Yesterday Qantas held a briefing for analysts and fund managers in Sydney at which it gave an overview of its capital spending plans, hedging situation and plans to increase shareholder returns.
It revealed the Federal Government was due to make a decision on its tenders for preferred domestic and international airlines late next month.
About $500 million of annual business is up for grabs. Qantas has the most to lose because a stricter adherence to a best-fare-of-the-day policy could break its stranglehold, to the benefit of Virgin Blue.
Government employees tend to prefer flying with Qantas due to lounge access and frequent flyer point accretion, which means the national carrier benefits from the current lax enforcement of the best-fare-of-the-day policy.
Meanwhile, the British Airways chief executive, Willie Walsh, told the Financial Times he was still interested in a tie-up with Qantas, but he admitted he was aware of the negative response to the idea in Australia.
Local investors do not want Qantas's relatively strong returns diluted by the poorly performing British airline, which is about to merge with Spain's Iberia.
Qantas's main concern regarding British Airways is making sure the Australian competition commission allows them to renew their joint services agreement on the Kangaroo route to Britain.
Dawn of prime
In what is almost a new float, Prime Infrastructure, the recapitalised Babcock and Brown Infrastructure, will start trading under the code PIH this morning.
There is a new register, led by the cornerstone investor Brookfield Asset Management with 39.91 per cent, and there are three new directors, appointed by the Canadian group.
Brookfield was meant to own between 35 per cent and 39.9 per cent of the company after the recapitalisation, depending on the take-up of the share purchase plan.
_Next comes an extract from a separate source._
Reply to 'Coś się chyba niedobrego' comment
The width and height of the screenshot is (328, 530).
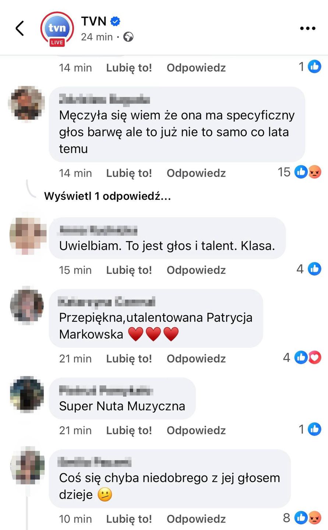tap(196, 519)
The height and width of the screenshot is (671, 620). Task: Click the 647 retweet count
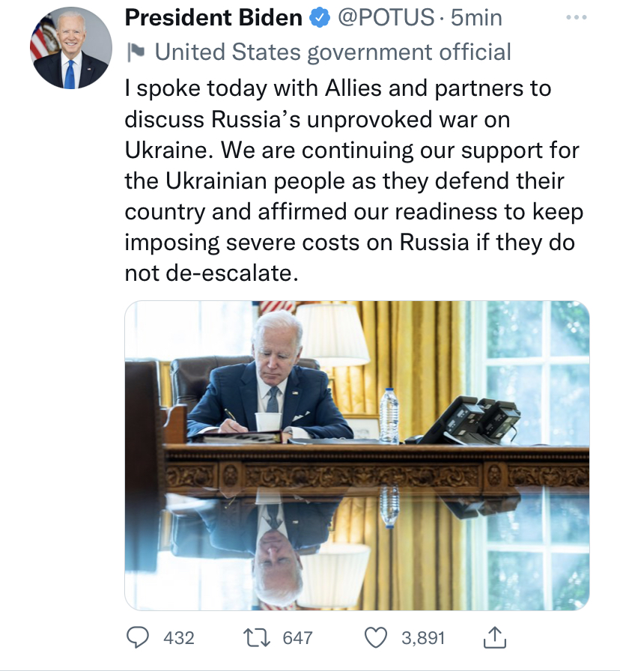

The fact it ended up with a stake at the upper end means many retail shareholders did not invest in the new vehicle after having been burnt by BBI.
After a 4c a share distribution, BBI shareholders received only one Prime share for each 15,000 BBI shares owned.
Brookfield underwrote the first $87.5 million of the $250 million share purchase plan and clearly took up that portion, and the remainder was sub-underwritten by institutions that backed the recapitalisation.
Prime shares were in effect offered at $5.08, which compares with UBS's valuation of $4.89.
The broker is concerned Prime's assets will depreciate by $340 million this year, compared with its guidance for $90 million of capital spending on maintenance.
UBS thinks that over the longer term capital spending on rail and port assets such as Prime's should be similar to depreciation.
jfreed@smh.com.au
Business briefs
Investigation
Deloitte delays The liquidator of Babcock & Brown, Deloitte, has deferred its investigations into the failed investment group until early next year to allow more time to review a large number of documents.
Motor sales
Rates may rise A surge in motor vehicle sales last month could help convince the Reserve Bank to lift interest rates next month. New vehicle purchases rose 3.7 per cent, seasonally adjusted, to 81,122 units last month, from 78,243 units in September, the Australian Bureau of Statistics said.
Banking
ANZ buys asian ANZ Bank has completed its acquisition of the Royal Bank of Scotland's Philippines operation and will finalise its purchase of RBS's Vietnam division by December 31, it said yesterday.
Mining
Sam's looks to coal The one-time seafood wholesaler Sam's Seafood Holdings has caught the eye of investors after branching out into coal mining and acquiring up to 16 new coal concessions and six manganese concessions in Indonesia.
Toll shake-up
Ludeke to leave The chief operating officer of Toll Holdings, John Ludeke, is to retire at the end of the company's financial year as part of an organisational and managerial shake-up.
Factory closure
200 jobs to go A decision by the vegetables processor McCain's to close its Tasmanian factory in favour of expanding its New Zealand base will cost up to 200 jobs and force local farmers to find new crops.